💡  Beta product

This product is a Beta product. This means that it and the information is subject for change, updates or removal.
If you test this product, please let us know your feedback, so that we can make it the best possible product for you. Please share your feedback with us here.

Realtime Voice API

The realtime voice API provides a websocket for streaming and processing bidirectional audio during phone calls. You should use this API only if you need programmatic access to the audio data itself, for example if you want to connect your virtual phone number to an AI agent.

Using the Realtime API requires both a regular virtual phone number and a websocket number. Your application must also accept websocket connections. We have a detailed setup guide if you need help getting this set up.

Overview

Each time your websocket number receives a call, the API will establish a new websocket connection to your application at the websocket_url specified on the number.

API -- wss://example.com/incoming-call --> Application

Once the websocket connection is established, the API and your application use JSON messages to start the session, negotiate audio formats, stream audio, and gracefully end the call. Each message has a field t that denotes its type.

The session ALWAYS starts with the API sending a hello message containing some metadata about the call…

// API -> Application
{
  "t": "hello",
  "callid": "c13d1e772...",
  "from": "+46701234567",
  "to": "+46766861234"

Target position records

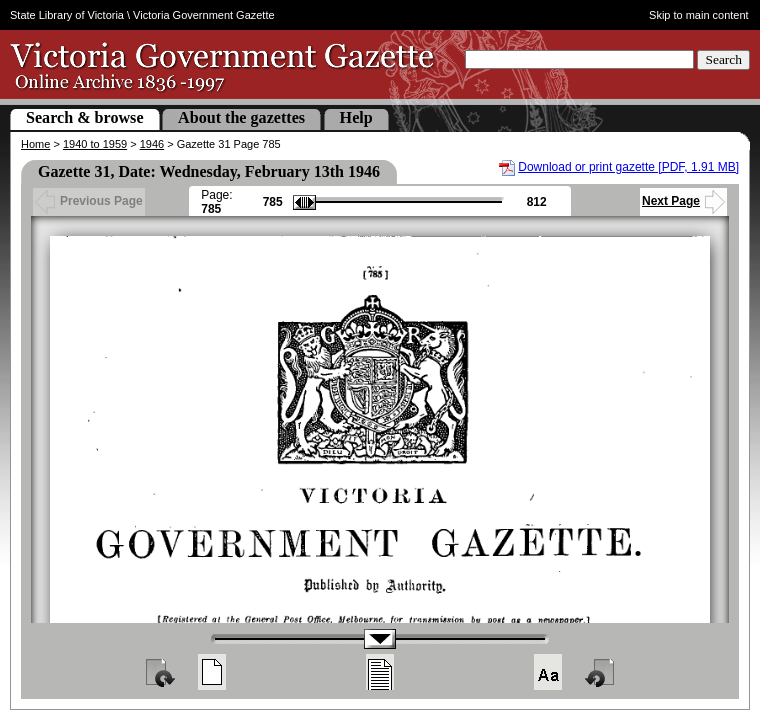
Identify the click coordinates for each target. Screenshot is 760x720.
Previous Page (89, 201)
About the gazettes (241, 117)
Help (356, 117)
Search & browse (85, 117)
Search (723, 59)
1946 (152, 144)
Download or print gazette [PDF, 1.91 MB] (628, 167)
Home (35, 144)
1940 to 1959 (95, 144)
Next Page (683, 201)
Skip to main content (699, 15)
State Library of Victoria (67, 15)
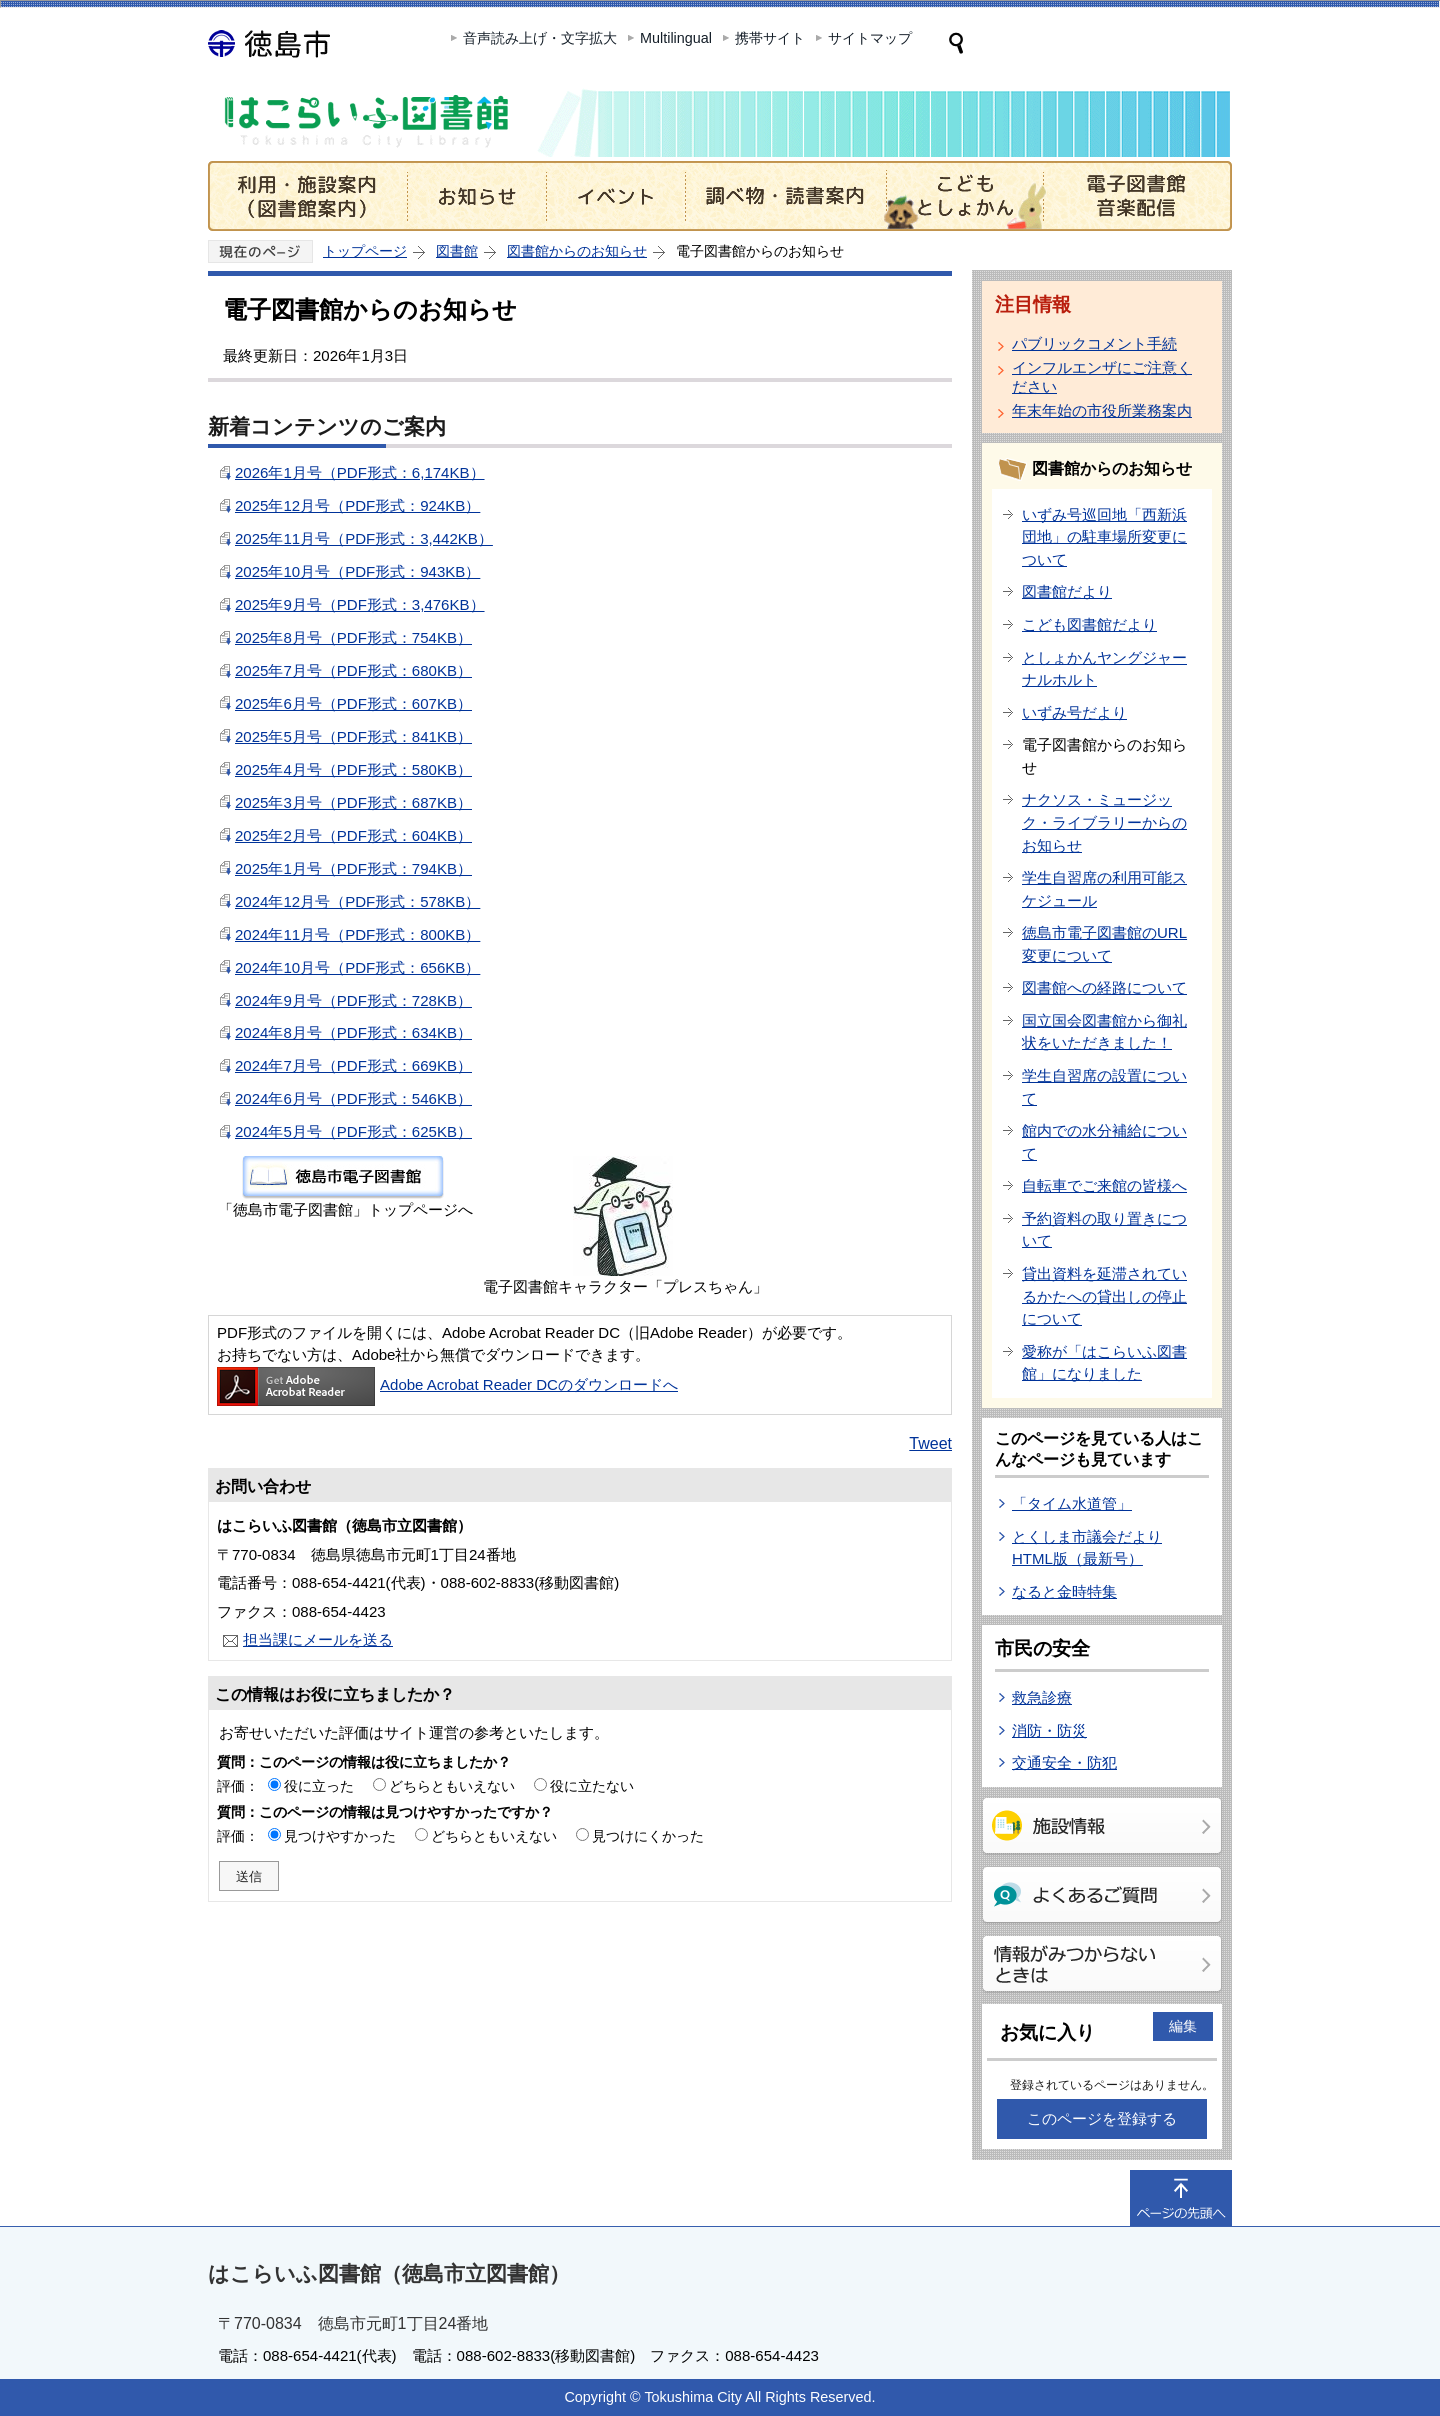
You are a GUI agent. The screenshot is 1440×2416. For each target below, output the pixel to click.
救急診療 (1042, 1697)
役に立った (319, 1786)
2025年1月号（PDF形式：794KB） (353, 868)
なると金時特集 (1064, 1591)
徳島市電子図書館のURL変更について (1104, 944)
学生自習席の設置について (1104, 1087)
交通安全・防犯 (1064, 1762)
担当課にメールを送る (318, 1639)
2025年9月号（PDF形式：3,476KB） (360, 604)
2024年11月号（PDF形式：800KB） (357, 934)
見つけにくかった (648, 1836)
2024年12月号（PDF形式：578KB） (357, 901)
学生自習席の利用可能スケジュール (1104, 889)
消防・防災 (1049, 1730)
==
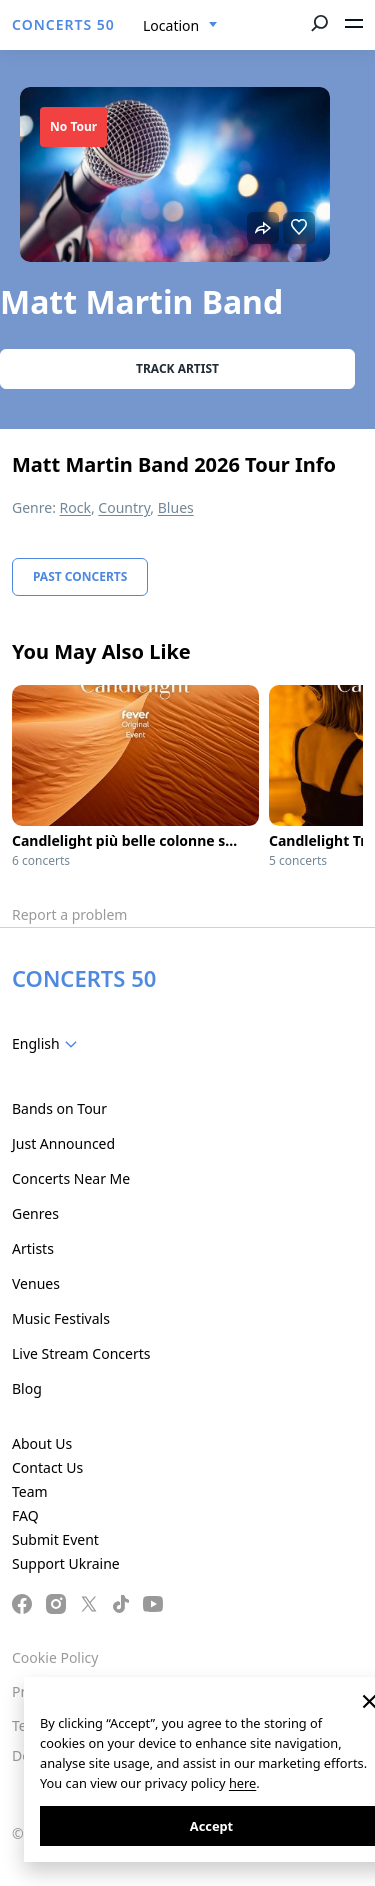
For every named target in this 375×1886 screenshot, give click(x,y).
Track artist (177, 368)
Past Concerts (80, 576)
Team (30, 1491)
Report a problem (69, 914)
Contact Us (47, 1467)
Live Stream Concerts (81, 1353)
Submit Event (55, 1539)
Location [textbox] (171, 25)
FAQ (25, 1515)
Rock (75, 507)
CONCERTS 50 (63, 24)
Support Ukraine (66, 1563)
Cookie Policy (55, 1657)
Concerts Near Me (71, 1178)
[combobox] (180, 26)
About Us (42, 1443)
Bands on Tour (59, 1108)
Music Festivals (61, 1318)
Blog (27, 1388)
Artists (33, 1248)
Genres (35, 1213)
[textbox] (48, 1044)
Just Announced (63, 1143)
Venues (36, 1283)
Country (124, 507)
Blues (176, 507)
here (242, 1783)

• _To-do list_:
1. List the things the Realtime Voice API page says the API and the application use JSON messages to do.
2. Proceed with the Realtime Voice API page, picking up right after its last line.

• _Responses in order_:
1.
- Start the session
- Negotiate audio formats
- Stream audio
- Gracefully end the call

2.
}

…and ALWAYS ends with the API sending a bye message. This contains the reason why the call ended, if any errors occurred, as well as a human-readable explanation as to what happened.

// API -> Application
{
  "t": "bye",
  "reason": "hangup",
  "message": "the caller hung up"
}

After the initial hello your application can start sending and receiving audio. To send audio, you must first send a sending message that specifies which audio format you'll be sending in. Likewise, to receive audio you must first send a listening message that specifies which audio format you want to receive in. You can choose to just send audio, just receive audio, or both.

// Application -> API
{
  "t": "sending",
  "format": "pcm_24000",
}
// Application -> API
{
  "t": "listening",
  "format": "pcm_24000",
}

Audio is sent in both directions via audio messages. These contain Base64 encoded audio data in the format specified in the previous sending and listening messages.

// API <-> Application
{
  "t": "audio",
  "data": "<base64 encoded audio data>",
}

If you want to end the call before the caller hangs up, you can do so by sending a bye message to the API.

// Application -> API
{
  "t": "bye",
}

The API will hang up the call once all buffered audio data has been played, then send a bye message back to your application. Your application must ALWAYS wait for the final bye from the API before disconnecting; failure to do so will cause the call to disconnect before all buffered audio has been played.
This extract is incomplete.